● **Exercise directions**:
Dropping every picture, set down exactly the lines in the entries below, starting with the line with "The width and" and going on through the line with "You are a computer-use agent.".

● **Data to use**:

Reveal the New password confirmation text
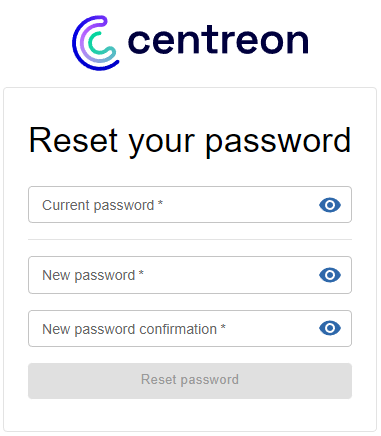 (x=330, y=328)
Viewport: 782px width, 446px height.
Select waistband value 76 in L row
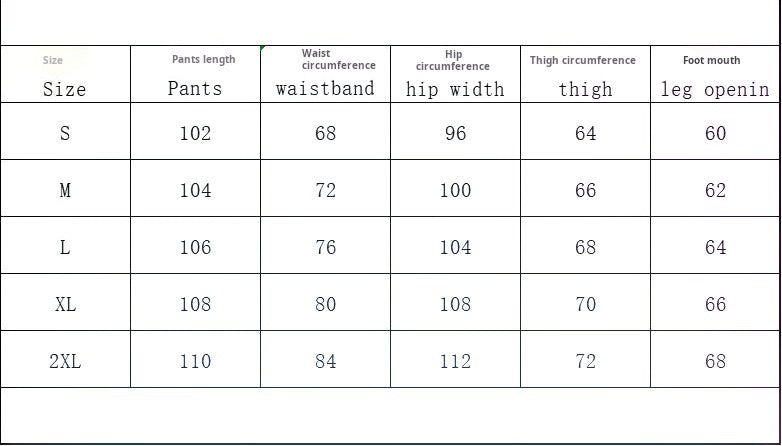[x=326, y=247]
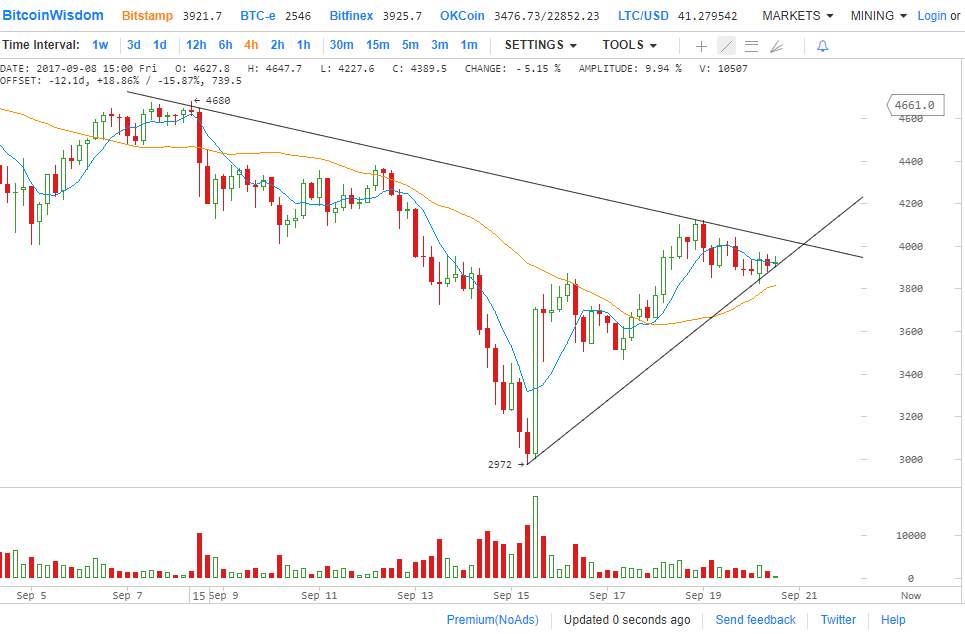The image size is (965, 634).
Task: Switch time interval to 1w
Action: pyautogui.click(x=100, y=45)
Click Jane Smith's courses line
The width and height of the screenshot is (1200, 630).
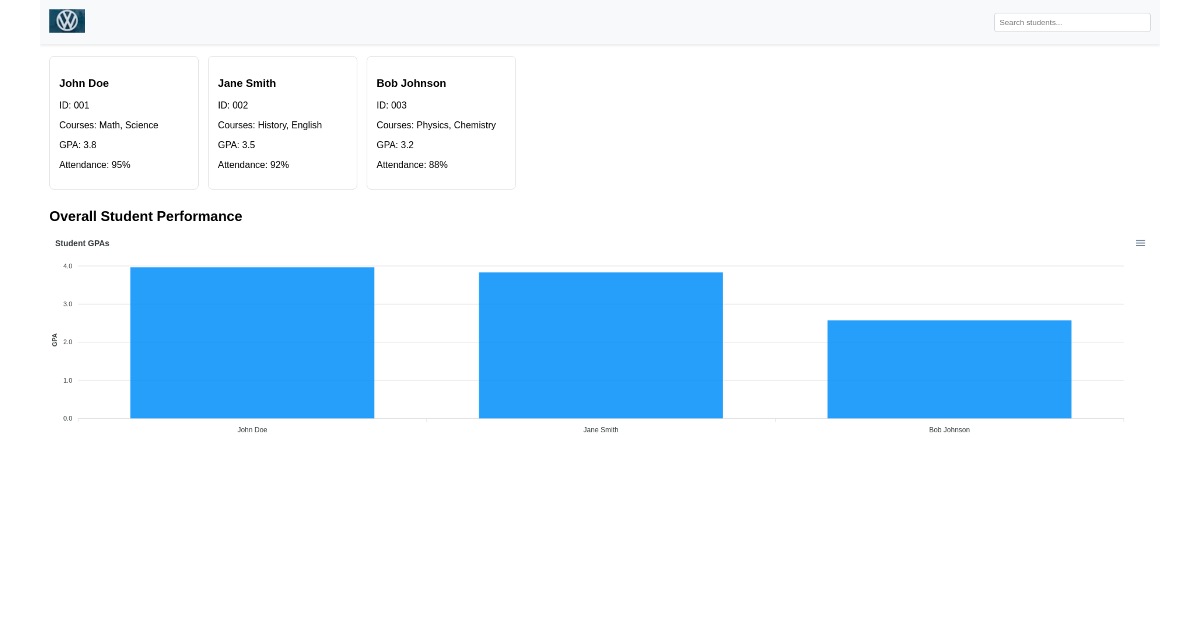270,124
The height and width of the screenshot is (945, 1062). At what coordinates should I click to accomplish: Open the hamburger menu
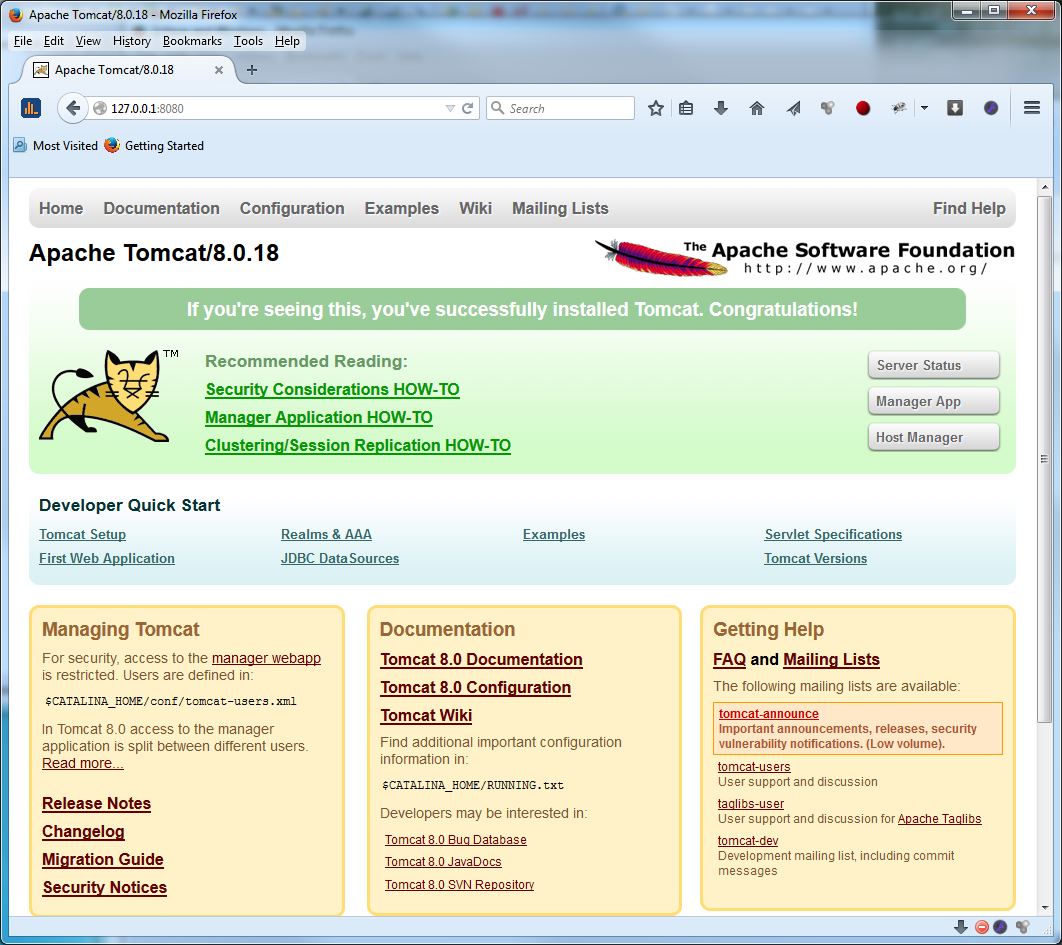pyautogui.click(x=1032, y=108)
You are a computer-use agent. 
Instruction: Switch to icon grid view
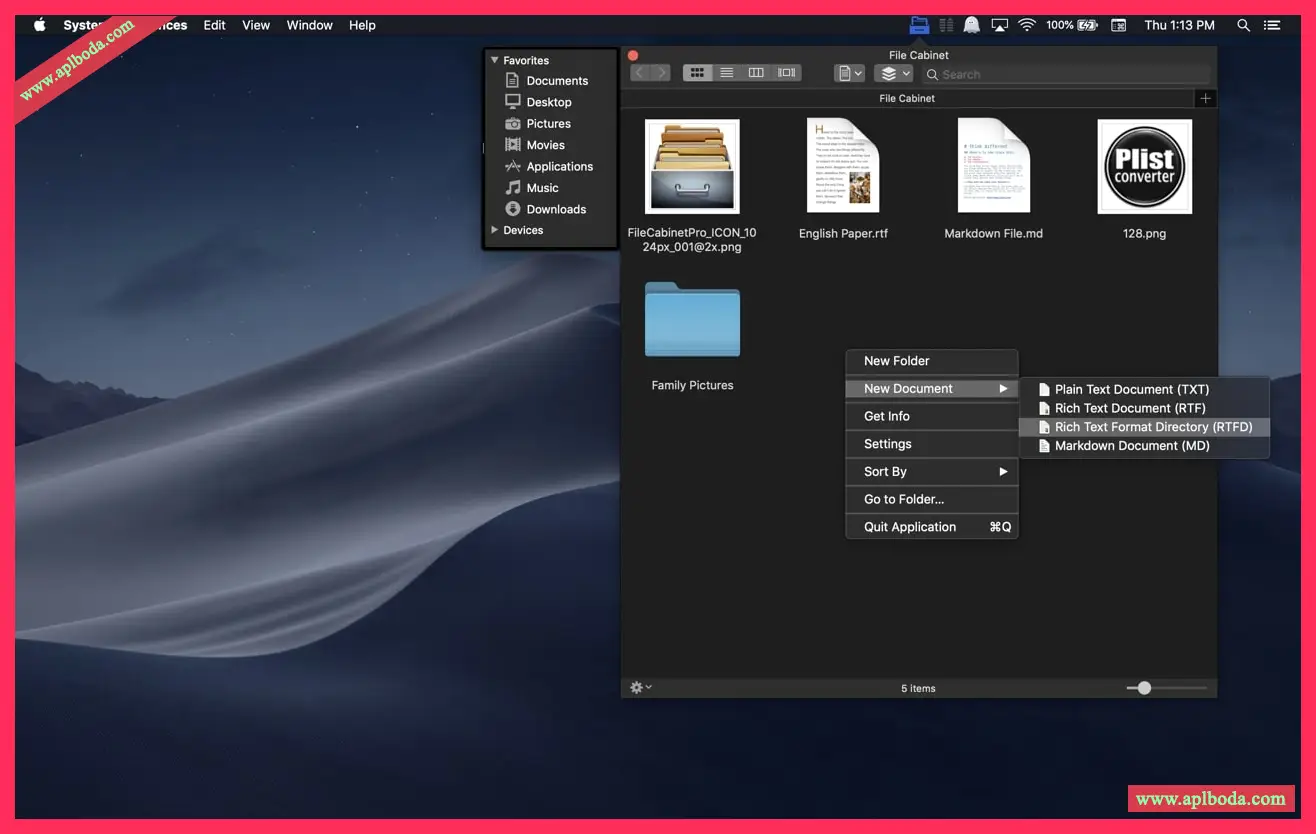tap(697, 73)
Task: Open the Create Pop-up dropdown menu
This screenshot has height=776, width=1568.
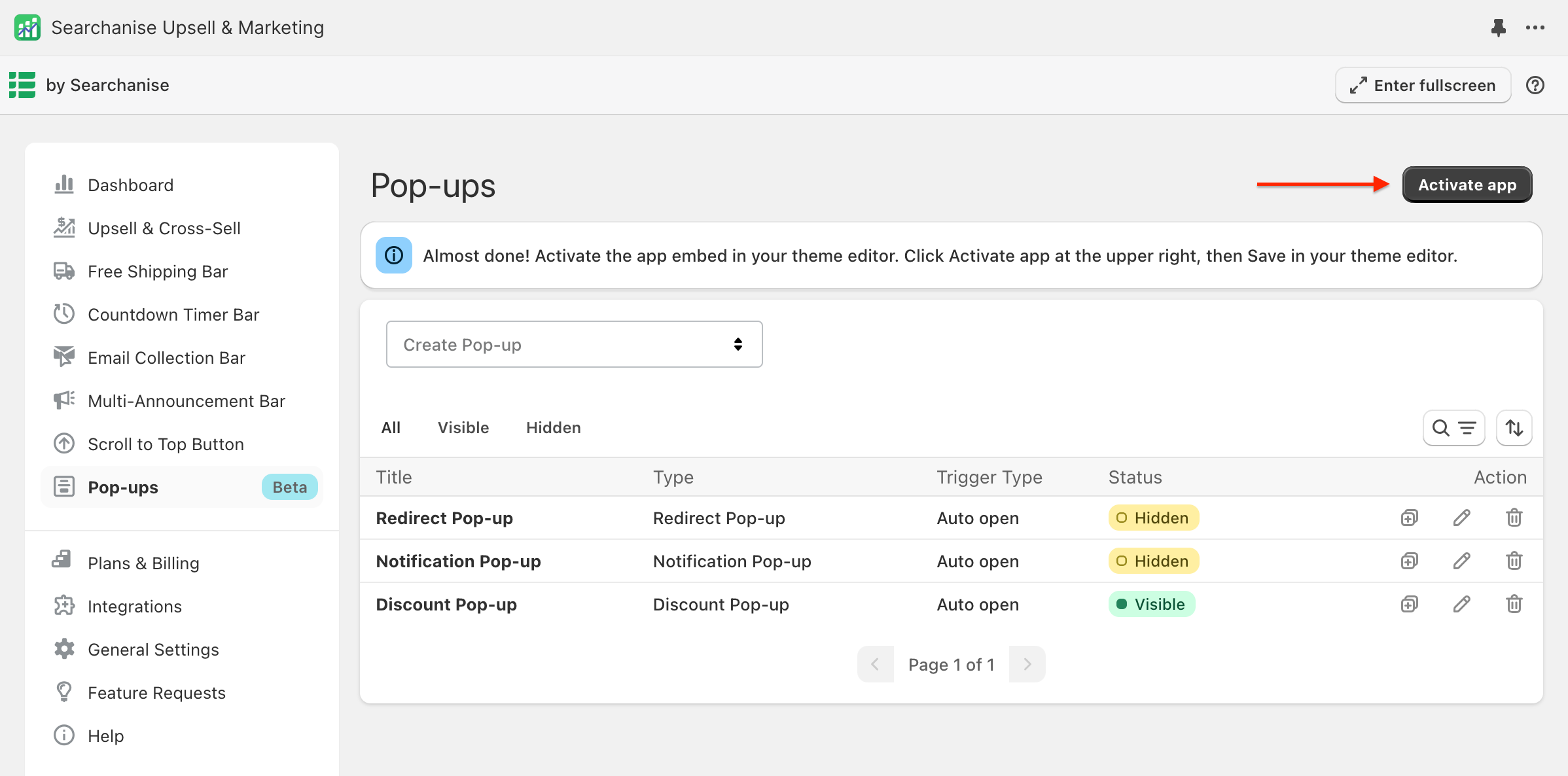Action: 575,344
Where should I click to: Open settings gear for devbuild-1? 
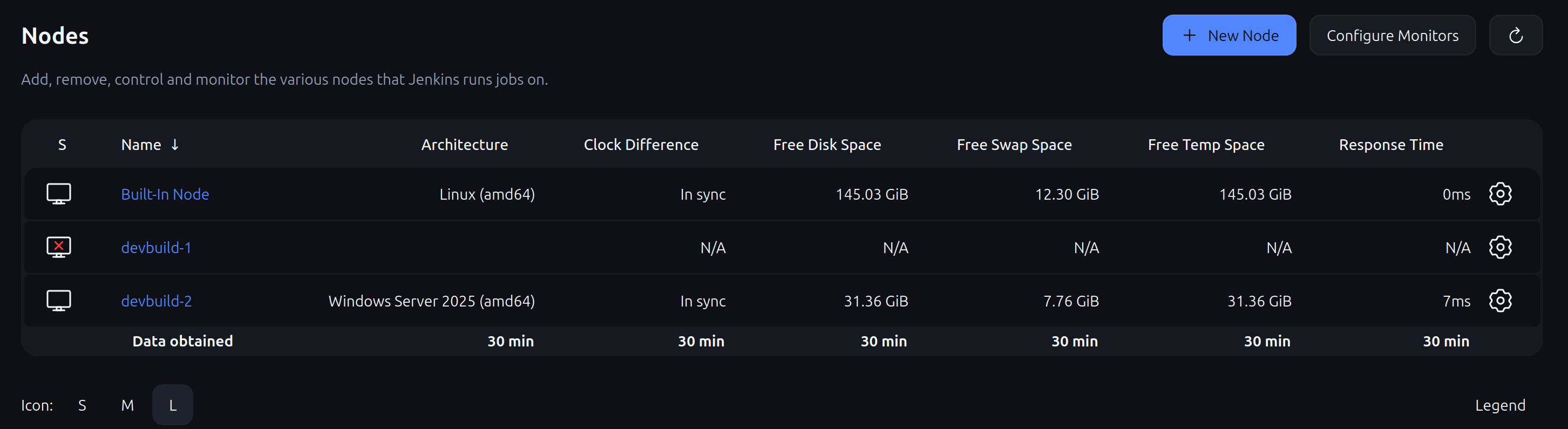(x=1500, y=248)
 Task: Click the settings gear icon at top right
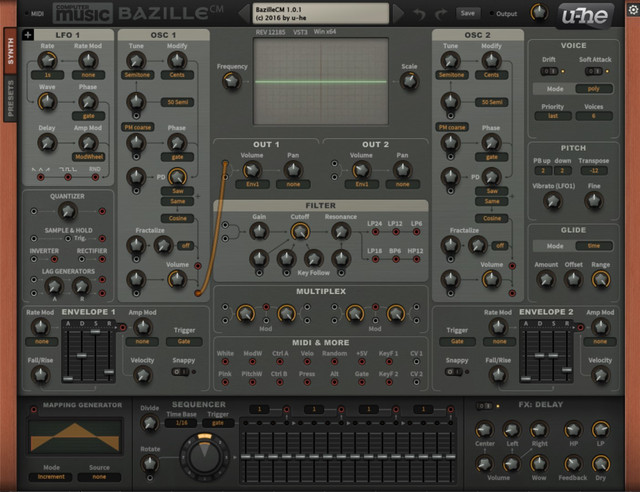633,9

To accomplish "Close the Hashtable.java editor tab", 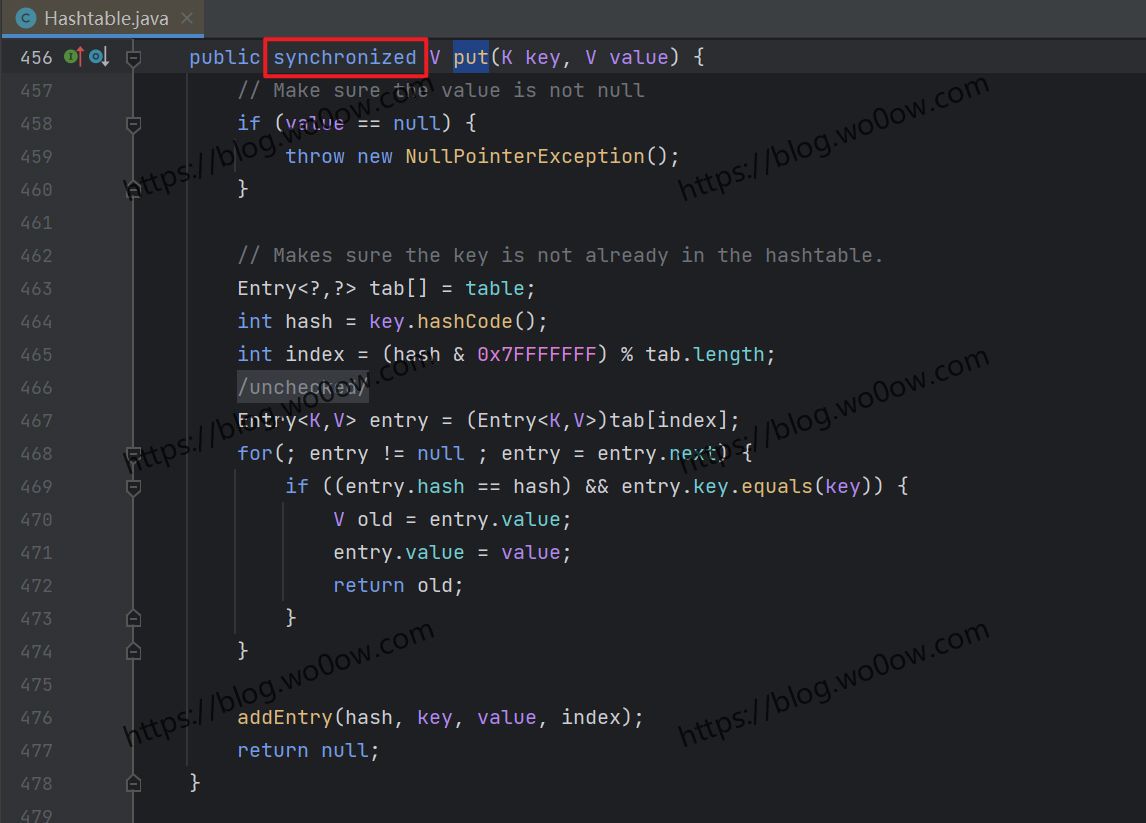I will [x=187, y=18].
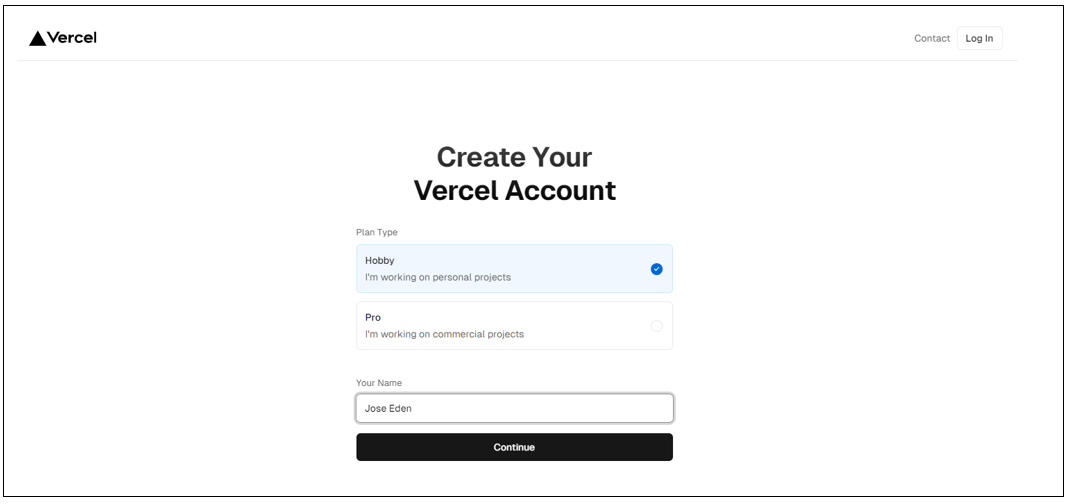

● **Reply**:
The width and height of the screenshot is (1200, 630).
270,124
The height and width of the screenshot is (945, 1062). At what coordinates should I click to accomplish: Open the hamburger menu
pyautogui.click(x=1032, y=108)
You are a computer-use agent. 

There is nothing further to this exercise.